EXCERPTED PASSAGE:
• • • •

Like most teenage boys, my first occupational dream was athletic: professional hockey player. Once I realized my physique had different ideas, I entertained a less common dream: that of an amateur scout. I even tried learning Swedish. There’s something so pure and simple about scouting: watching the sport you love, looking for exceptional exemplars of said sport, and excavating hidden talent. Scouting seemed to the younger me an occupational incarnation of my love for the sport.
And Adam Sandler certainly loves basketball.
Playing Stanley Sugerman, a fictional international scout for the Philadelphia 76ers, Sandler gives one of his best performances of the Sandler-Resurgence. He doesn’t want to be a scout, though. The innocence of my teenage dream shattered by the reality of adulthood: family matters. Stanley wants to be a father to his film-nerd daughter (newcomer Jordan Hall as Alex) and husband to wife Teresa (Queen Latifah), but he just can’t. 76ers owner Rex Merrick (Robert Duvall) promotes Stanley to the bench, but dies shortly thereafter, leaving the team to his asshole of a son Vince (Ben Foster), who never puts down his phone—a recurring minor theme that complements the family structure in Hustle. Stanley’s given an ultimatum: find the next MJ and there is a spot for him behind the bench.
On assignment in Spain, he ends up at a high-level pick-up game where he spots “the big guy,” Bo Cruz (Juancho Hernangómez, of the Utah Jazz). A defensive phenom, Bo has the potential to be a top-10 player in the league if he gets into shape and can shake his “short-tempered” image. Hernangómez is sensational as Bo and, to my surprise, manages to do some serious acting here, unlike Kevin Garnett, who had a much simpler role in Sandler’s other recent film featuring a real professional basketball player, Uncut Gems.
Hernangómez hits multiple emotional beats that, had he missed, the movie wouldn’t have worked. Bo’s actually a rather moody fellow—trash-talking affects his game like a middle schooler and he’s never been apart from his daughter, initiating a form of conditional depression when Stanley takes him to Philly to train for the NBA Combine. This makes the NBA player’s job more difficult, yet he meets the challenge. Hernangómez’s soft-spokenness and quiet demeanor build the core innocence that makes the character work.
Director Jeremiah Zagar’s experience with non-actors in We the Animals is indispensable to the final product. Almost every character without the last name “Sugerman” comes from the world of the NBA. Dirk Nowitzki facetimes Stanley to prove he’s actually with the 76ers, and Anthony Edwards plays Kermit, the cocky rival player that provokes Bo to violence. A bit of a one-note character, Edwards certainly fits the part and plays the note to its maximum, a role that appears casted by Hernangómez after meeting the former number one draft pick.

• • • •

DATA LINES:
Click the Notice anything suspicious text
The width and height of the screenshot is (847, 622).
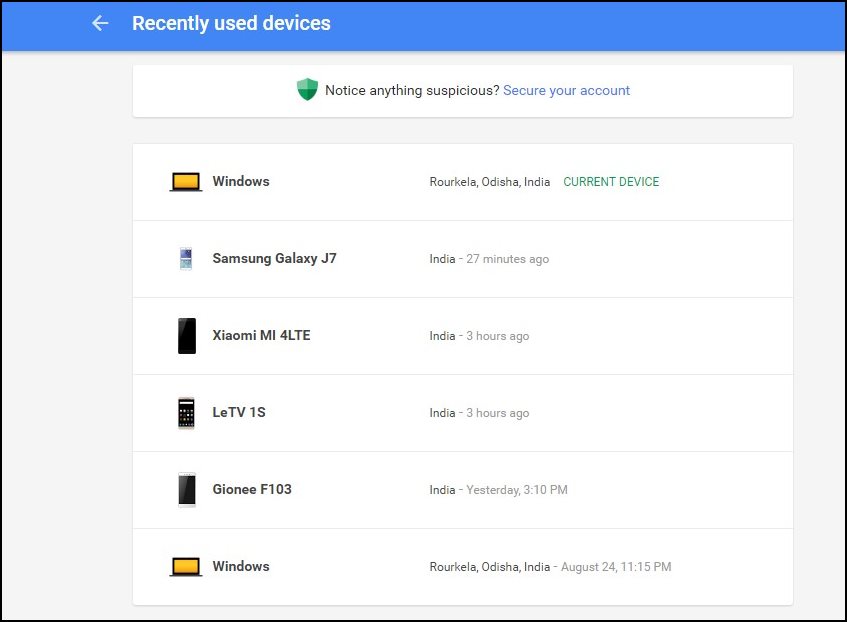point(412,90)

• • • •

YOUR OBJECTIVE: In the review of the film Hustle, translate this sentence into Spanish: "Director Jeremiah Zagar’s experience with non-actors in We the Animals is indispensable to the final product."

FINAL ANSWER: La experiencia del director Jeremiah Zagar con actores no profesionales en We the Animals es indispensable para el producto final.